Activity - Drop every picture and copy exactly the lines from the one with "Image resolution: width=1161" through the last line of the listing below.

Supplied entries -
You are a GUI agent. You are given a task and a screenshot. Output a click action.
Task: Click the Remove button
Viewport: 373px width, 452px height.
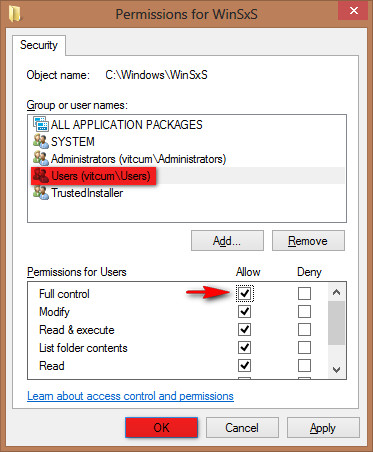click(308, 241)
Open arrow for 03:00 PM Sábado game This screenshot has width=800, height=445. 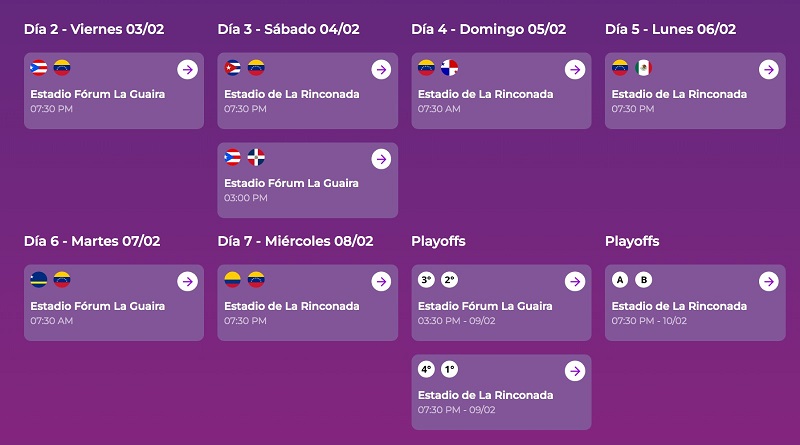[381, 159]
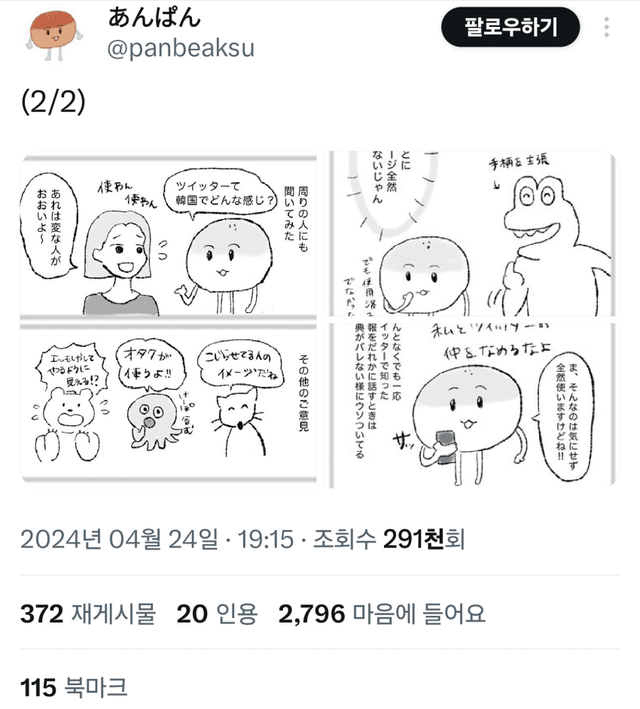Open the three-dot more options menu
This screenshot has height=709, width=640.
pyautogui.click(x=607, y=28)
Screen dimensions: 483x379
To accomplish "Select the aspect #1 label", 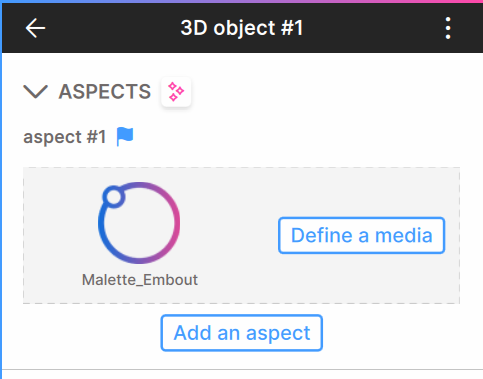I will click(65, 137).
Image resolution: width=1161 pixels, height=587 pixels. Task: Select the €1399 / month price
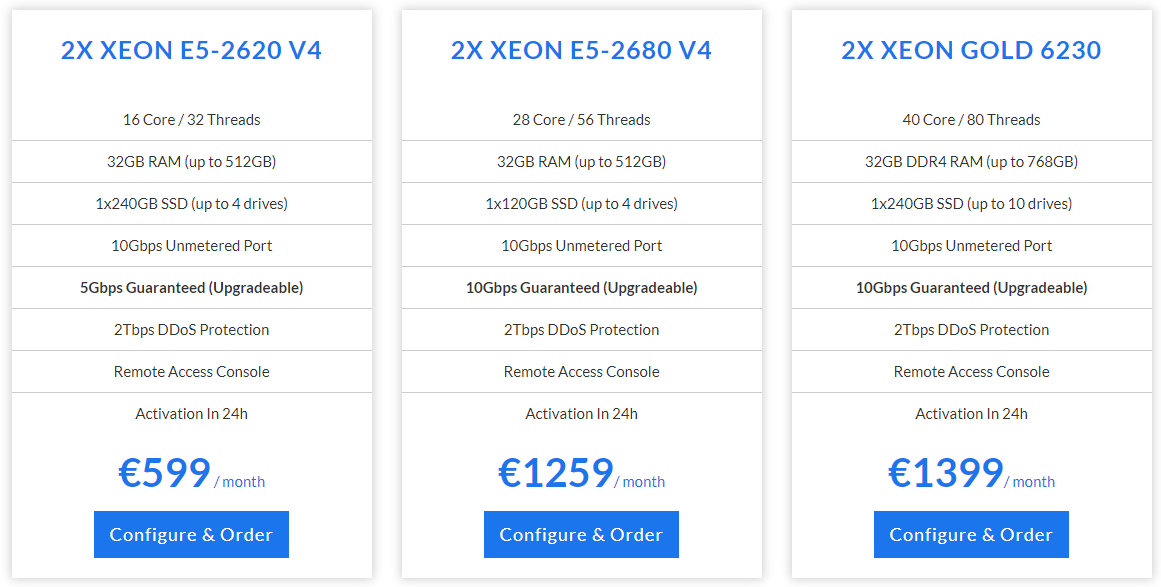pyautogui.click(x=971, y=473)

Solution to this exercise -
Image resolution: width=1161 pixels, height=587 pixels. Task: Select the €1399 / month price
pyautogui.click(x=971, y=473)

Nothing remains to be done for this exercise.